As a first time mom, when my son was born I had no idea what to expect. I knew it wouldn’t be easy, but I definitely think it would have helped to know what to expect. So, let’s discuss what to expect the first two weeks with a newborn and hopefully it will help!
– Growth spurts. Oh my. No one told me about this. I didn’t realize how many growth spurts babies have. We dealt with our first one when he turned one week old and it lasted three days. That was three days of lots of crying and lots of breastfeeding. I was breastfeeding most of the day, and if I took him off he would cry bloody murder. Then at two weeks old he went through another one that lasted an entire week. It’s exhausting, but it’s normal. Just prepare for it. Know that the baby will sleep less because they will eat more frequently. Also know that it will pass. Since I was breastfeeding, I prepared a section on the sofa just for breastfeeding. I kept water bottles, snacks, my nursing pillow, blankets, his pacifier, breast pads, my iPad, and the TV remote there. I made sure I had entertainment and food while I was stuck on the sofa for seven days straight.
– Breastfeeding is hard. I had no idea how hard it would be to breastfeed. It hurts, the baby will not always latch perfectly, you worry that the baby is not getting enough milk and you have no way to know for sure, it’s time consuming, and it’s exhausting. I felt like my little one was constantly on my breasts and I had no time for myself. There were so many times I wanted to give up and just give him formula, but I kept reminding myself why breastfeeding was best for the both of us. Whenever you feel like giving up, just remember all of the health benefits and how much better breast milk is for your little one (read about all of the benefits here).
– Baby may breathe funny. I got scared so many times because my little one would snort and wheeze while he was breathing. I called my pediatrician like five times. I thought he was getting a cold or had an allergic reaction to something. Nope. It’s normal. They’re still adjusting to life outside of the womb and are still learning to breathe.
– The exhaustion is real. I got to the point that I was happy if I got two hours of sleep a night. Some people are lucky and have a baby that sleeps 3 hours at a time, others are not. You really will be exhausted and it can make you very emotional. It gets better. At 6 weeks my son was sleeping 4 hour stretches. Getting him in to a routine helped a lot. We bathe, feed, swaddle, and then put him to sleep and we get longer stretches than on the nights we forget.
– Baby Blues. I never thought I would have this problem, but it definitely hit me hard. I cried several times within the first two weeks, but it does get better. Don’t get me wrong, I love my baby more than anything- but my hormones were all over the place, he was crying, I couldn’t always help him, I didn’t know if he was sick, I was exhausted, I was scared- it made me cry… a lot. If it lasts more than two weeks, it can be post partum depression and you should let your doctor know immediately.
– Day and night confusion. Baby might sleep all day, and stay up all night. It helps to keep the lights on during the day and some noise in the background, but you don’t want to overstimulate him or let him get overtired either. If the baby gets overtired, it will be a lot harder to get him to sleep. Then make sure all the lights are off and the environment is calm at night.
– You will not have much time to get things done, so have a plan for when baby naps. Baby will likely not be on a schedule, so when he/she falls asleep you need to know what you need to do; and do it fast. Put baby down and take a quick shower before he wakes. Wash the dishes, mop the floor, do the laundry, cook dinner, whatever it is just be prepared to only have about an hour to do it- if you’re lucky.
– Learn how to swaddle before baby arrives. Practice on dolls and stuffed animals. Practicing on baby can get frustrating for the both of you. Swaddling will help them sleep because they will not startle themselves, so it is definitely worth the practice.
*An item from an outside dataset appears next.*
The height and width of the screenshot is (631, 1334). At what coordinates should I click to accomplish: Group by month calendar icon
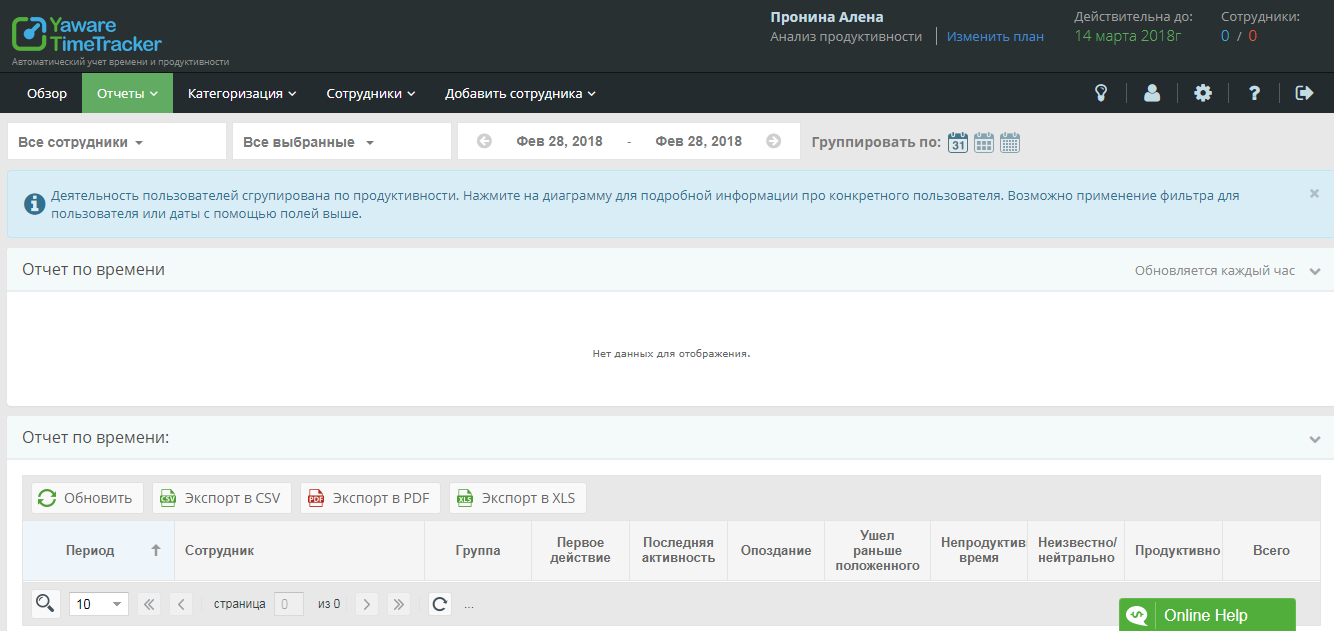1010,142
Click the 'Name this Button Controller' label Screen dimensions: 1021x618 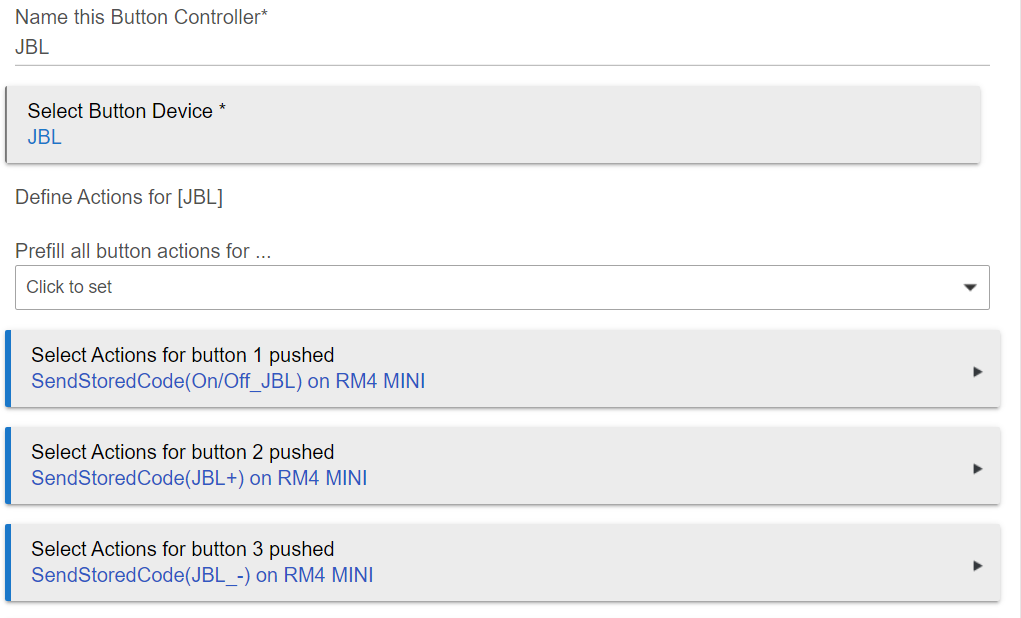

You can invest in a velcro or snap swaddle, but some babies (including mine) can get right out of those.
– Keep gripe water on hand. It was a life saver for us. Unfortunately, we only had a sample and when we realized how much it worked we drove all the way to a 24/7 pharmacy just to get it. It helps baby with gas problems and it is all natural.
– Hiccups and sneezing are normal and it will happen all the time. It got better for us around 5 weeks.
– Watch and learn the 5 S’s to help soothe your little one. Go on youtube and look up “The Happiest Baby on the Block.” This helps a lot when you cannot figure out why your little one is crying. This is worth watching before your baby arrives because you probably will not have the time once he/she is here. It’s basically swaddling, side or stomach position, shush, swing, and suck- and it works.
If there is something you feel is missing, feel free to add it in the comments!